• [PROBLEM TO SOLVE] Pictures should be excluded; otherwise, copy every entry exactly.

═══ DATA FOR PROCESSING ═══

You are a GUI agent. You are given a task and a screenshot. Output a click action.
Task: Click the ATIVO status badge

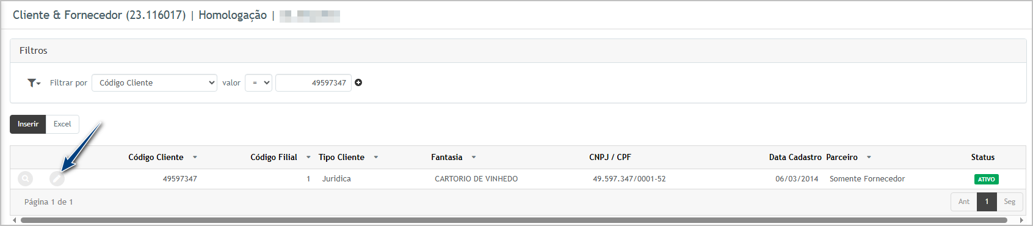pos(987,180)
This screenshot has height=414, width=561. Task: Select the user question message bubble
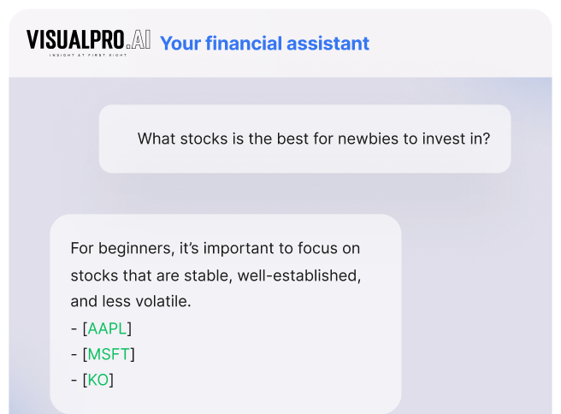(x=304, y=139)
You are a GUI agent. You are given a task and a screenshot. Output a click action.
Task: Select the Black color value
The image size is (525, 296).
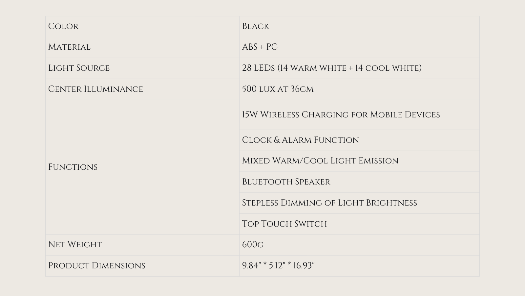coord(255,26)
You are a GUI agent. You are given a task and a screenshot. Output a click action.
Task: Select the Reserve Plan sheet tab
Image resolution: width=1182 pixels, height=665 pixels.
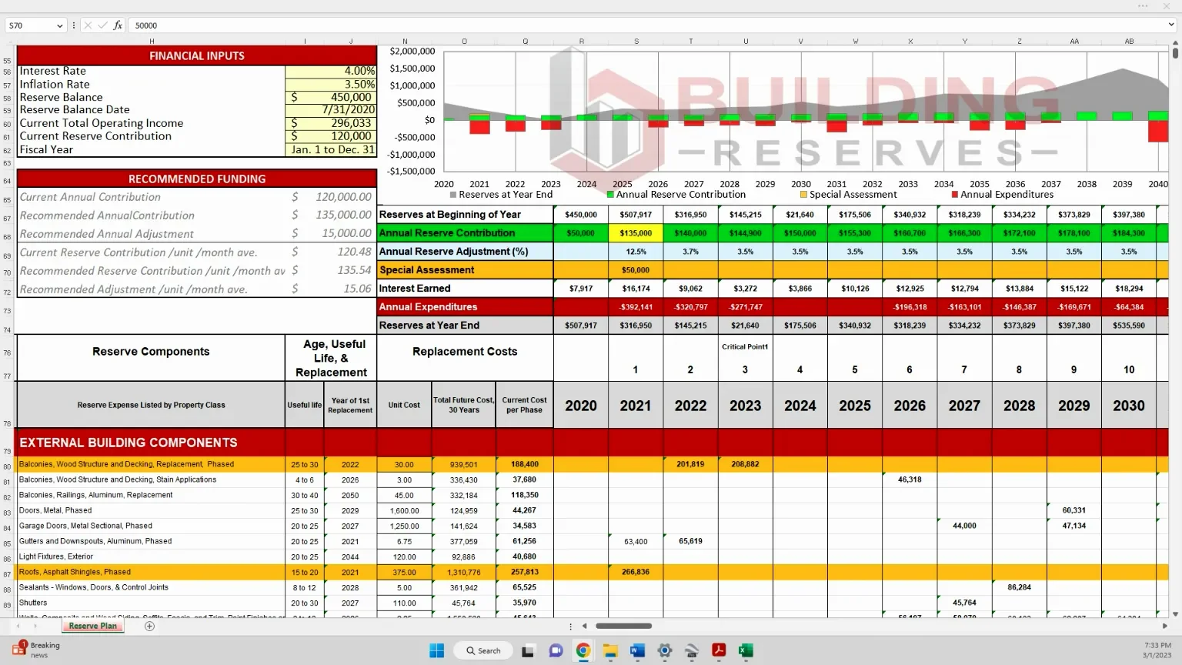pos(93,627)
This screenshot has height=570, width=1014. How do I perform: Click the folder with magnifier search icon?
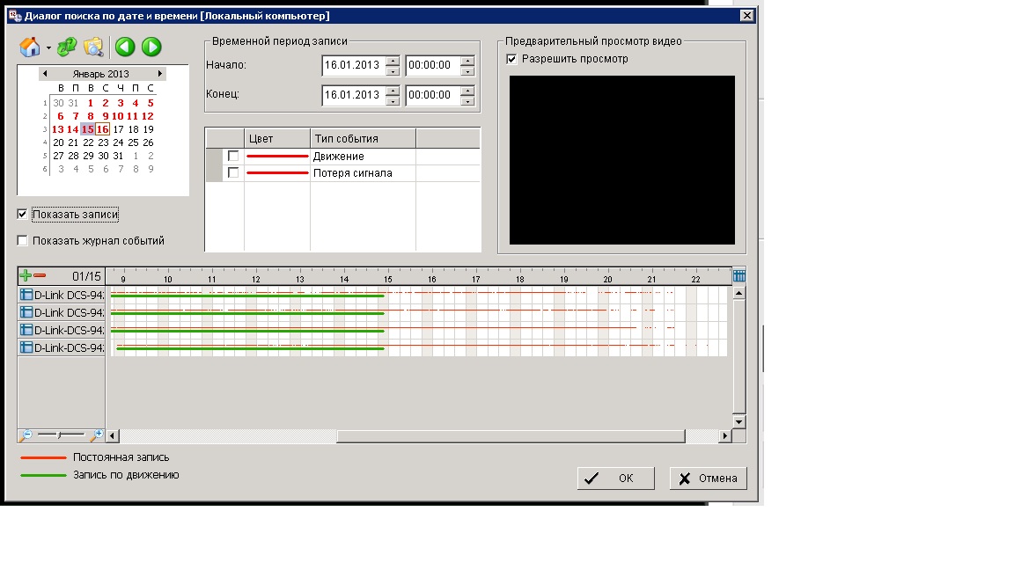point(93,48)
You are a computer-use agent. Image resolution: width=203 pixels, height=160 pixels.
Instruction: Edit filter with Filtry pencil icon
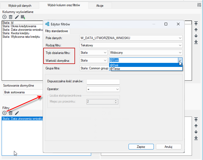pyautogui.click(x=17, y=113)
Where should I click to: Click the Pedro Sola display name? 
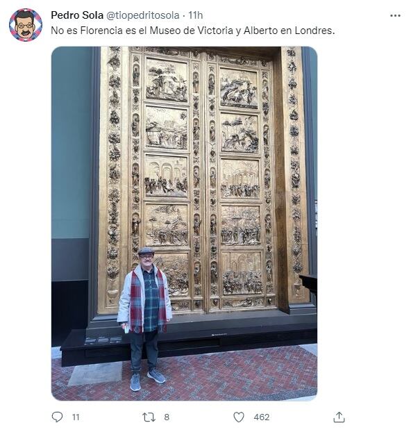[x=77, y=15]
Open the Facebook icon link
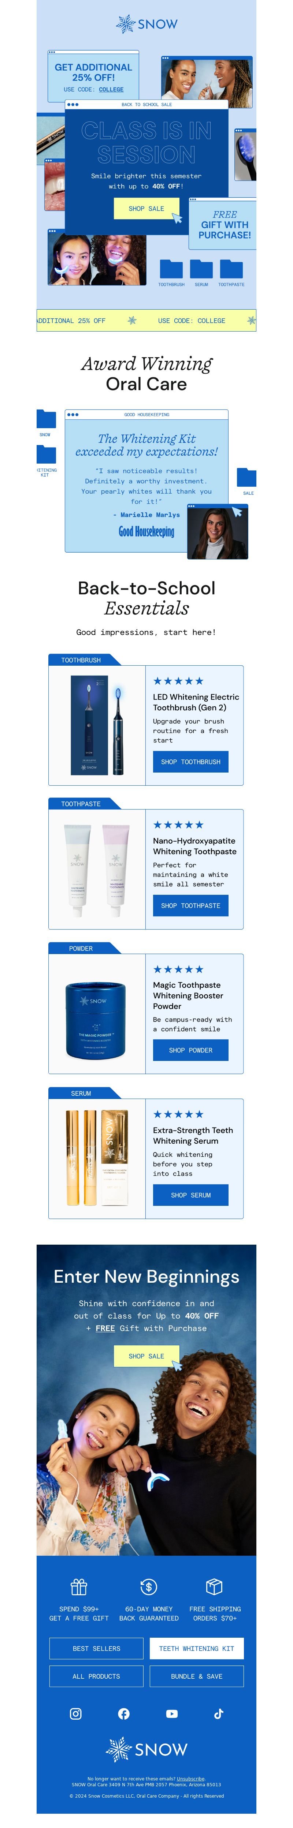293x1828 pixels. point(123,1713)
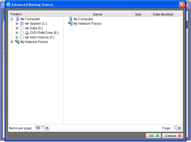Viewport: 191px width, 142px height.
Task: Click the DVD-RAM Drive (E:) disc icon
Action: pos(27,33)
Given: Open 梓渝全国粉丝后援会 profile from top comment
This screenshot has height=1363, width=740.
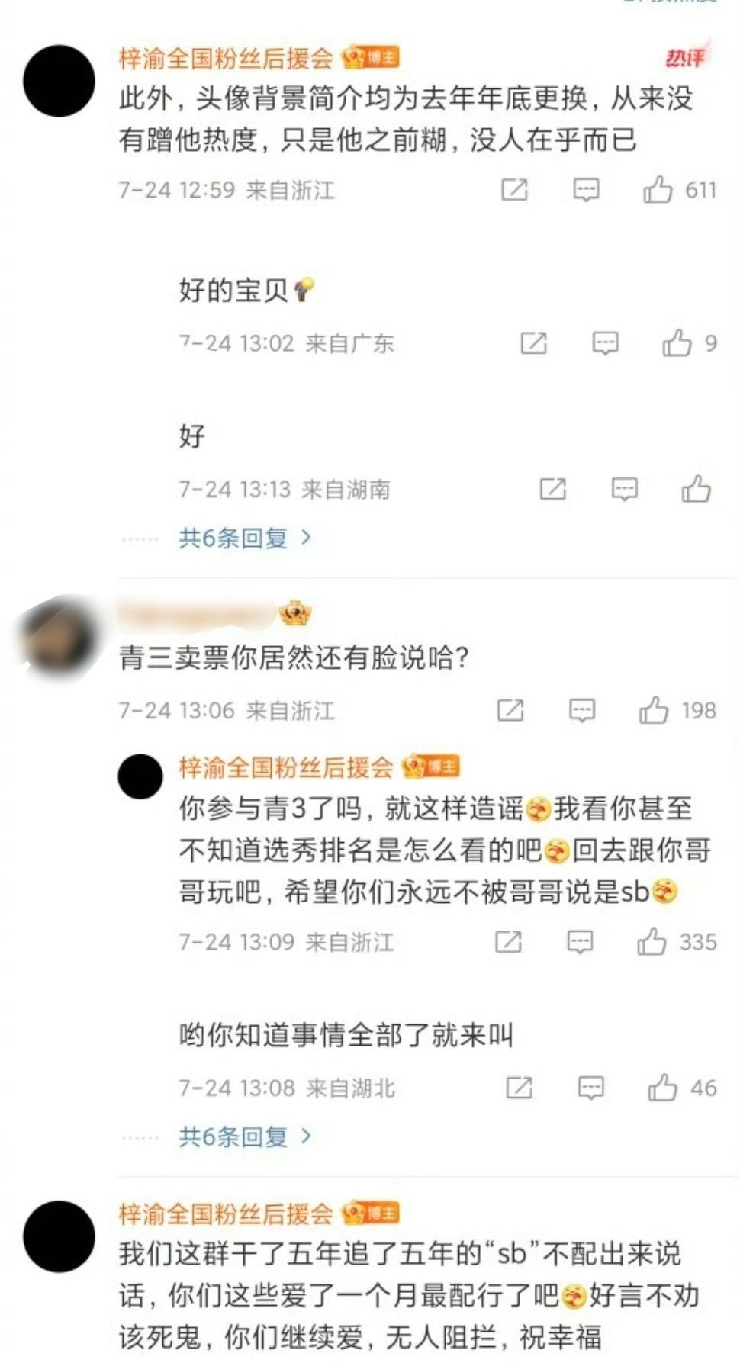Looking at the screenshot, I should coord(226,58).
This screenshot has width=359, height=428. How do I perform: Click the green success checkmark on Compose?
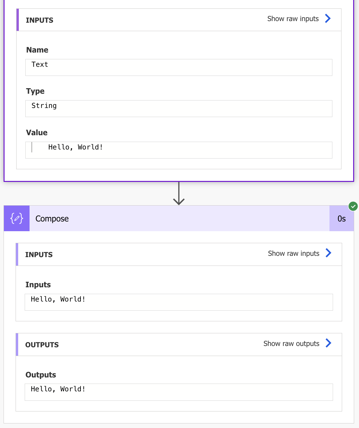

═══

• [EXERCISE RESPONSE]
You are a GUI agent. You are given a task and a screenshot. Output a click action.
Task: Click the ATIVO status badge

pos(987,180)
This screenshot has height=414, width=561. Task: Select the user question message bubble
(x=304, y=139)
You are a GUI agent. You are given a task and a screenshot. Output a click action.
Task: Select the Black color value
The image size is (525, 296).
coord(255,26)
You are a GUI agent. You are given a task and a screenshot. Output a click action.
Task: Select the Reserve Plan sheet tab
Image resolution: width=1182 pixels, height=665 pixels.
pos(93,627)
This screenshot has height=570, width=1014. How do I perform: Click the folder with magnifier search icon?
point(93,48)
You are a computer-use agent. Image resolution: width=203 pixels, height=160 pixels.
Instruction: Edit filter with Filtry pencil icon
pyautogui.click(x=17, y=113)
Where should I click to: Click the Pedro Sola display name? 
[x=77, y=15]
Open the Facebook icon link
293x1828 pixels. point(123,1713)
Viewport: 191px width, 142px height.
Task: Click the DVD-RAM Drive (E:) disc icon
Action: pos(27,33)
Given: Open 梓渝全国粉丝后援会 profile from top comment
This screenshot has height=1363, width=740.
Looking at the screenshot, I should coord(226,58).
This screenshot has width=359, height=428. How do I perform: Click the green success checkmark on Compose?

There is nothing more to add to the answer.